What mass of water, in grams, would have to be decomposed to produce 28.7 L of molecular oxygen at STP?
i think you can use stoichiometry for this question. i shud help
2H2O->2H2+O2
At STP, 1 mol = 22.4L
so, convert L O2-> mol O2
then, convert mol O2-> mol H20 by mole ratio
finally, multiply by molar mass H2O
To find the mass of water that needs to be decomposed to produce 28.7 L of molecular oxygen at STP (Standard Temperature and Pressure), we need to follow these steps:
Step 1: Determine the amount of oxygen gas using the ideal gas law equation:
PV = nRT
Where:
- P is the pressure, which is 1 atm at STP
- V is the volume, which is 28.7 L
- n is the number of moles of oxygen gas
- R is the ideal gas constant, which is approximately 0.0821 L·atm/(mol·K)
- T is the temperature in Kelvin, which is 273 K at STP
Rearranging the equation to solve for n (number of moles):
n = PV / RT
Substituting the given values into the equation:
n = (1 atm) * (28.7 L) / ((0.0821 L·atm/(mol·K)) * (273 K))
Calculating n, we get:
n ≈ 1.079 moles of oxygen gas
Step 2: Balanced Chemical Equation
The decomposition of water produces molecular oxygen (O₂). The balanced chemical equation for the decomposition of water is:
2 H₂O → 2 H₂ + O₂
From the equation, we can observe that 2 moles of water decompose to produce 1 mole of O₂.
Step 3: Calculate the mass of water
To calculate the mass of water, we need to use the molar mass of water, which is approximately 18.015 g/mol.

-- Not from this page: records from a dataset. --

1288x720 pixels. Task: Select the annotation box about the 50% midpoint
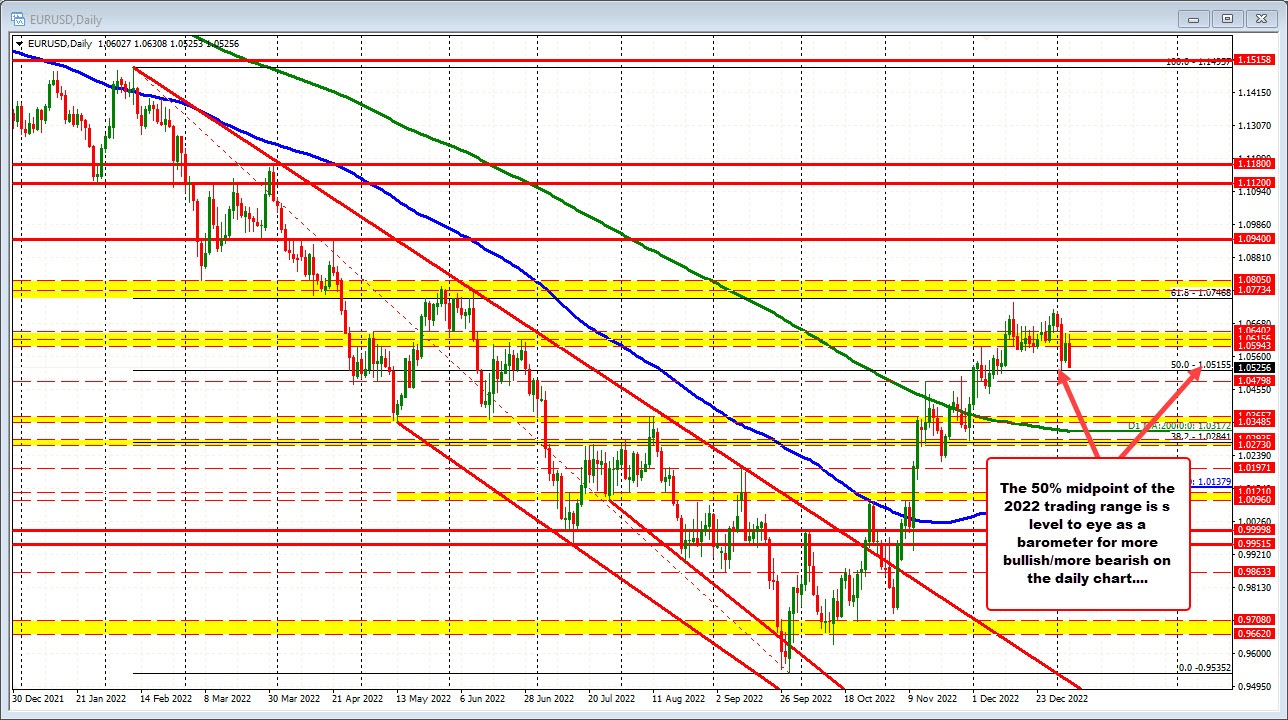pos(1088,533)
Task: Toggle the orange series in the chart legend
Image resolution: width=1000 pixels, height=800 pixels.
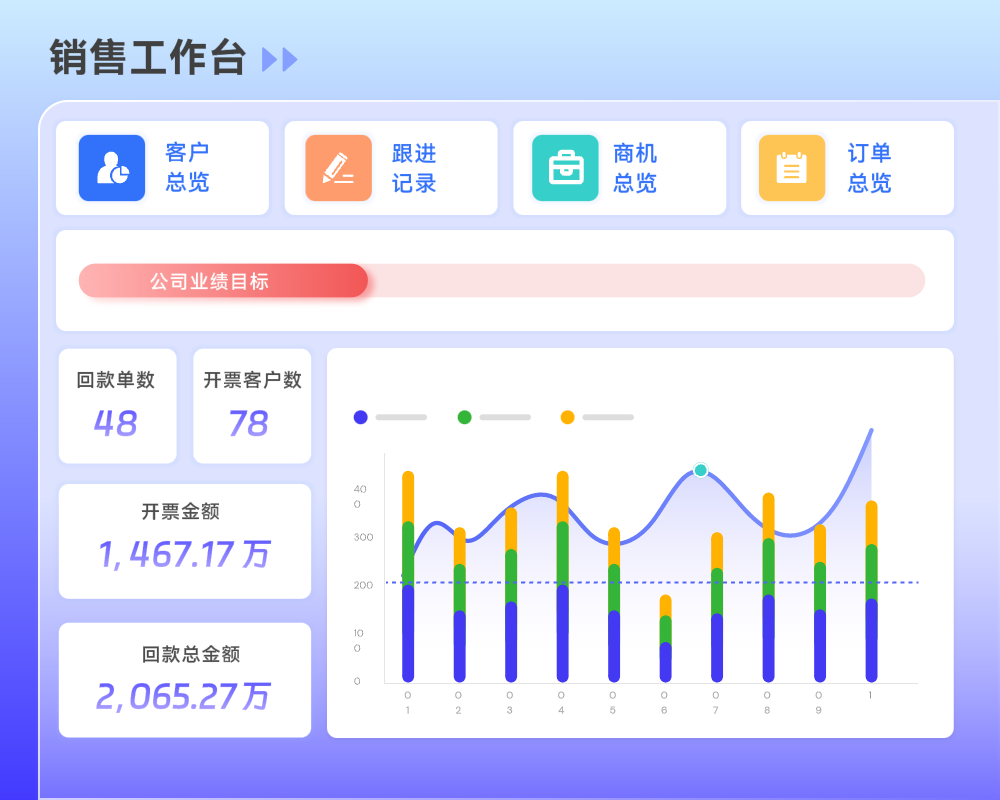Action: 568,416
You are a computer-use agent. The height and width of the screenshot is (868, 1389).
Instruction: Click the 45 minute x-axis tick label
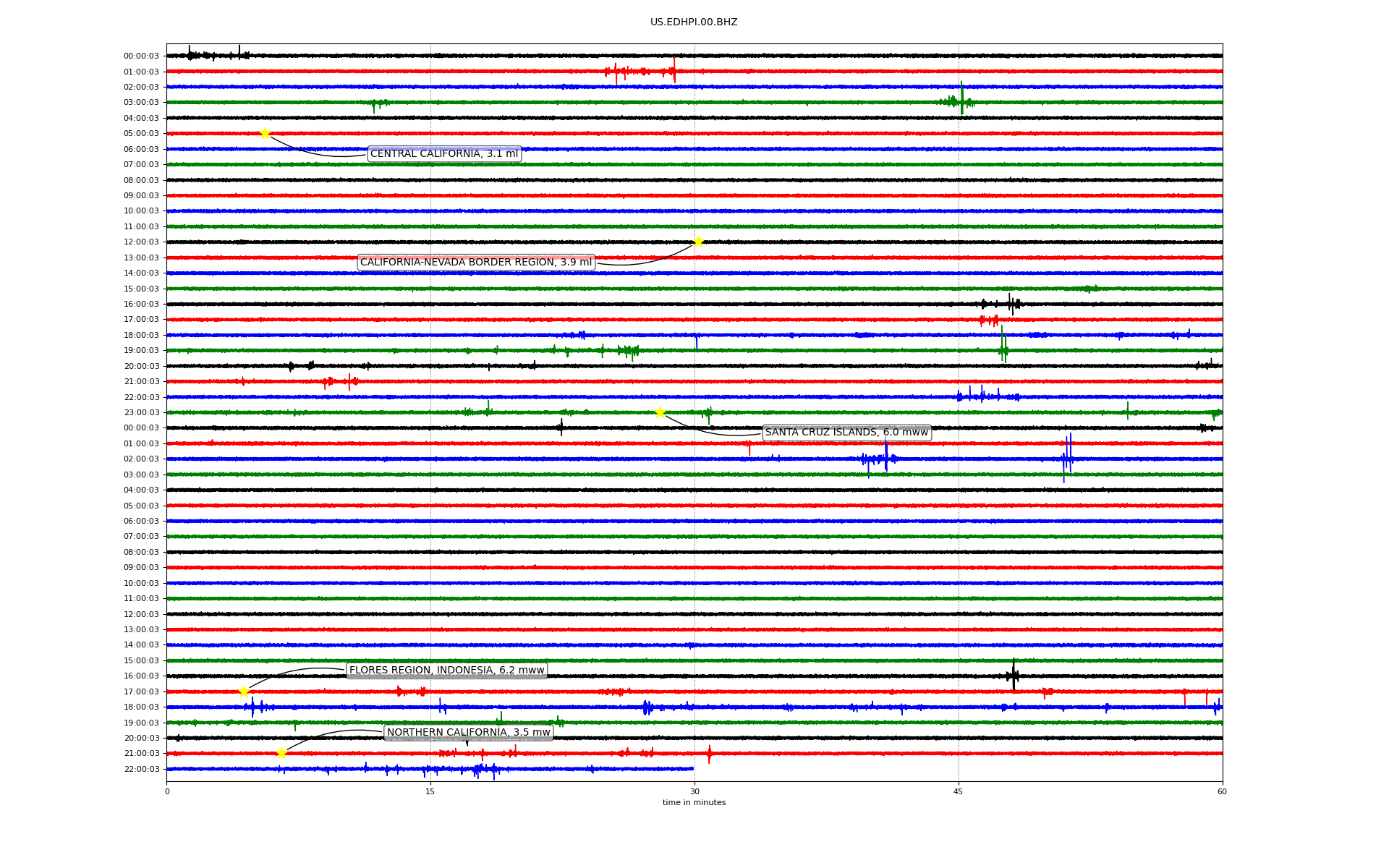click(x=959, y=791)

Using the molar ratio from the balanced chemical equation (2:1), we can set up the following proportion:
2 moles of H₂O / 1 mole of O₂ = x grams of H₂O / 1.079 moles of O₂
Solving for x, we get:
x ≈ (2 moles of H₂O / 1 mole of O₂) * (18.015 g/mol) * (1.079 moles of O₂)
Calculating x, we get:
x ≈ 38.94 grams of water
Therefore, approximately 38.94 grams of water would need to be decomposed to produce 28.7 L of molecular oxygen at STP.